Raskol cerró los ojos.
– ¿Te he contado lo que ocurrió cuando el rey de Wu invitó a Sun Tzu a su corte para que enseñara a sus concubinas el arte de la guerra, spiuni?
– Pues no.
Raskol sonrió.
– Sun Tzu era un intelectual y empezó por explicar a las mujeres las órdenes de mando de forma detallada y pedagógica. Pero cuando sonaron los tambores, ellas no se pusieron a desfilar, tal como debían hacer, sino que rompieron a reír. «Si los oficiales no entienden la orden, la culpa es del general», declaró Sun Tzu y volvió a explicárselo todo desde el principio.
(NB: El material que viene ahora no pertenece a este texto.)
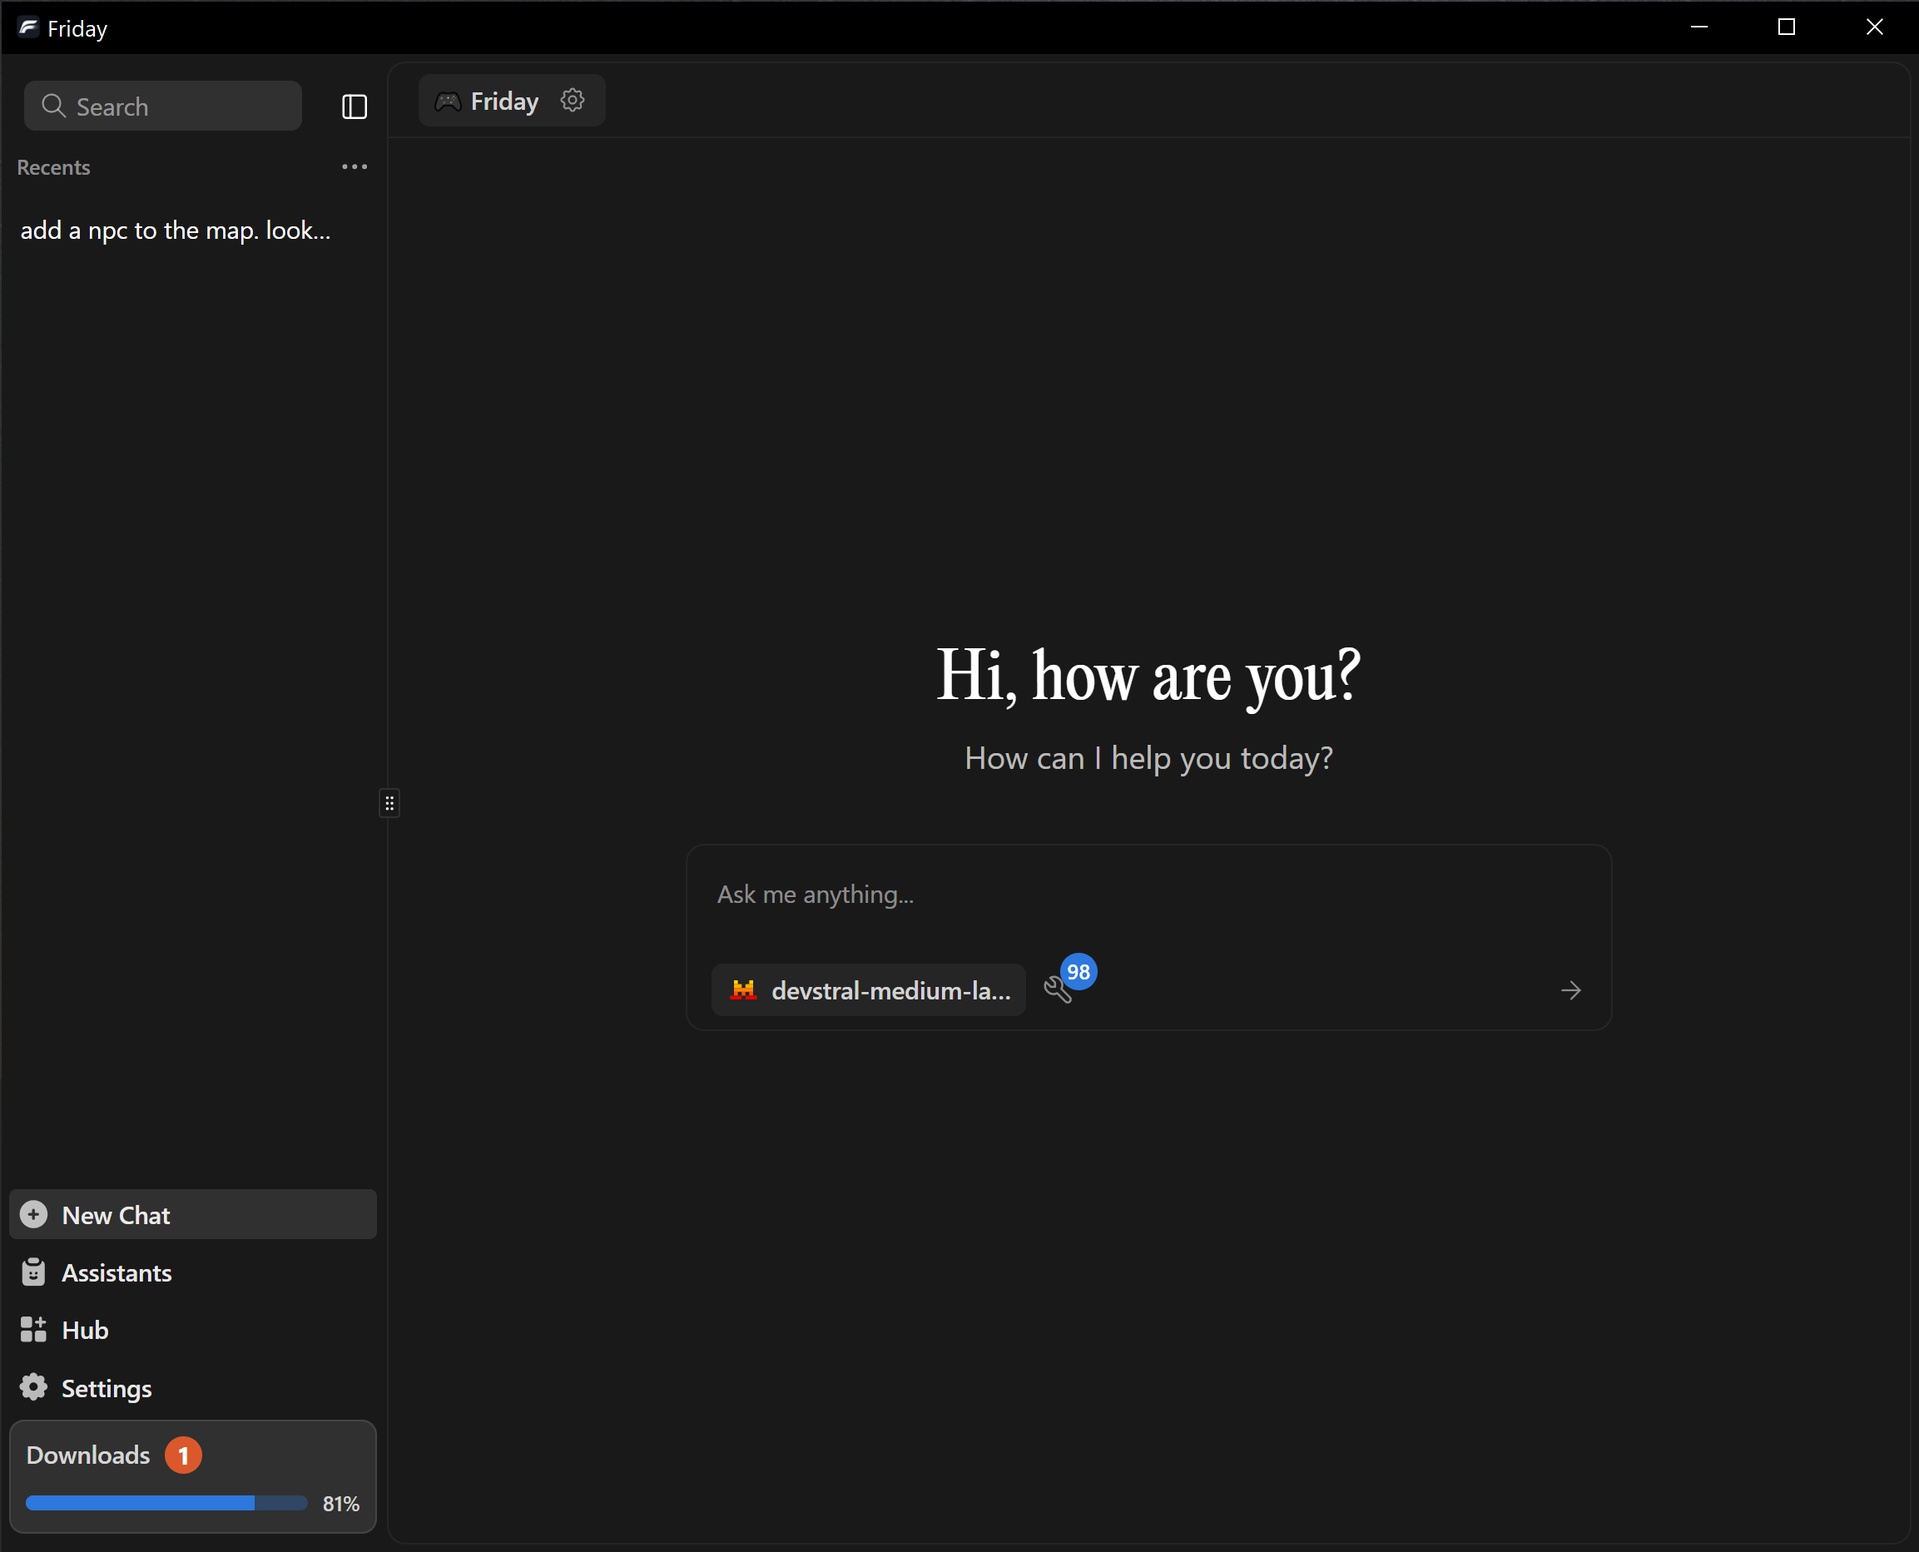Focus the Search field in sidebar
This screenshot has width=1919, height=1552.
tap(163, 106)
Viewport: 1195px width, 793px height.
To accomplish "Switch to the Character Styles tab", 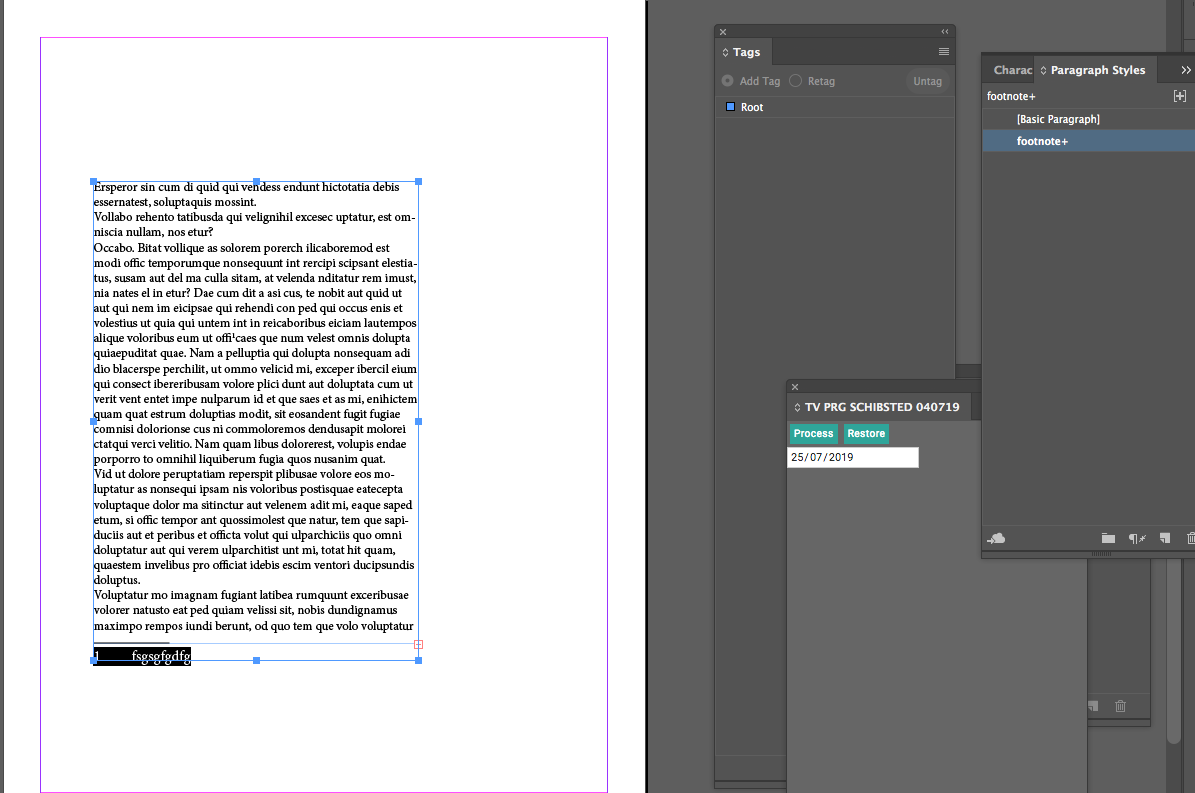I will pyautogui.click(x=1012, y=70).
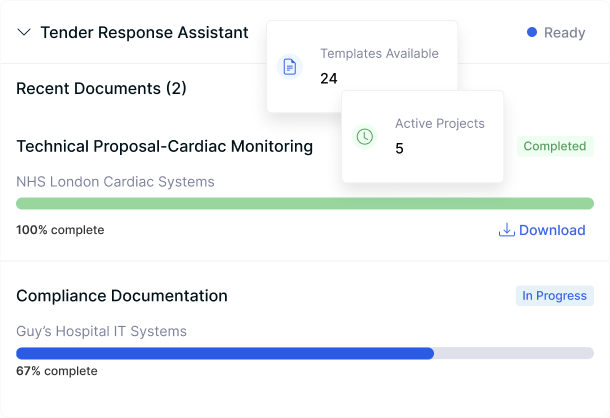This screenshot has width=610, height=418.
Task: Open Technical Proposal-Cardiac Monitoring document
Action: (164, 147)
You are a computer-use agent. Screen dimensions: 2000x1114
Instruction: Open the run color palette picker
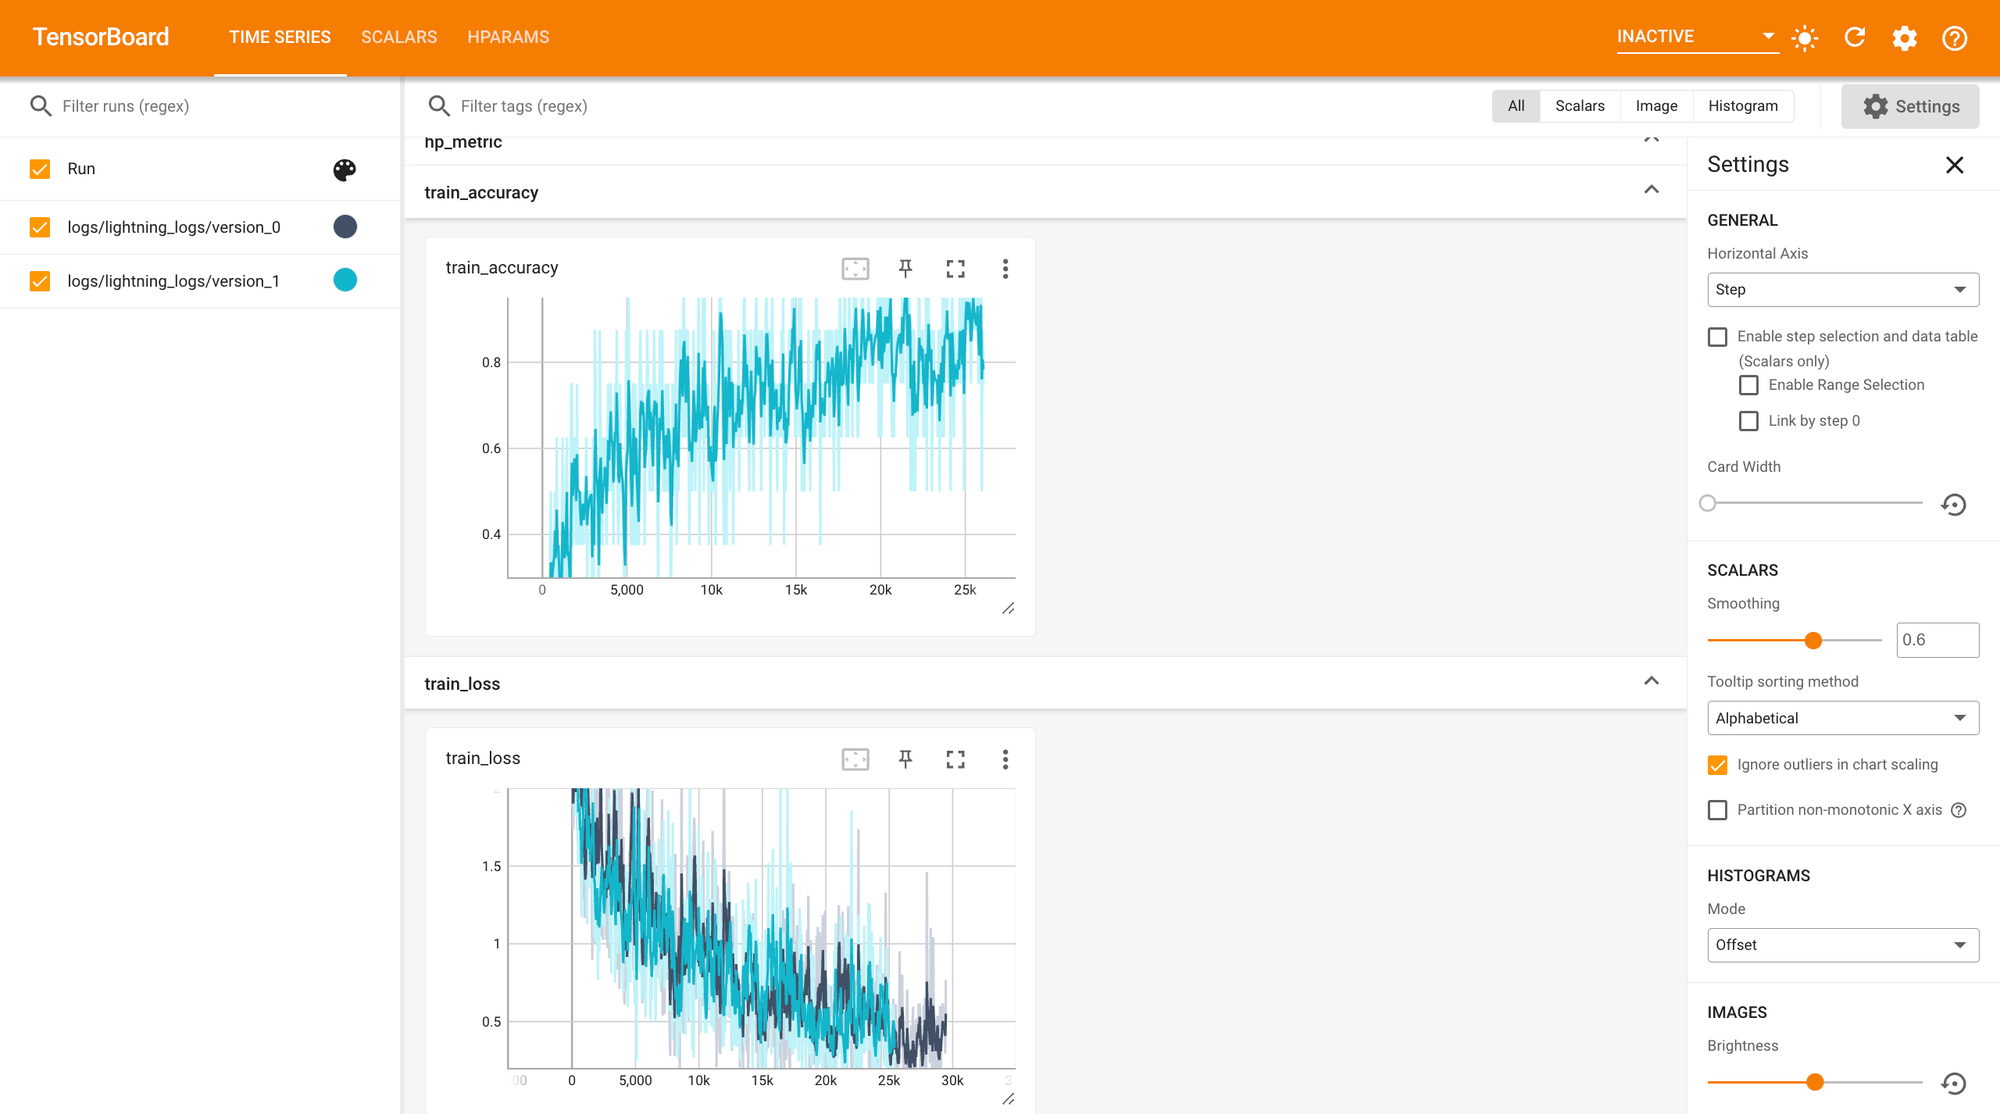tap(344, 170)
Pero cuando les ordenó por segunda vez que desfilasen, se repitió la escena. «Si los oficiales no cumplen una orden que han entendido, la culpa es de los oficiales», dijo, y ordenó a dos de sus hombres que apartasen del grupo a las dos concubinas que había designado como oficiales. Fueron decapitadas ante la aterrada mirada de las demás mujeres. Cuando el rey se enteró de que habían ejecutado a sus dos concubinas favoritas, enfermó y tuvo que guardar cama durante varios días. Una vez repuesto, puso a Sun Tzu al mando de sus fuerzas armadas. -Raskol volvió a abrir los ojos-. ¿Qué nos enseña esta historia, spiuni?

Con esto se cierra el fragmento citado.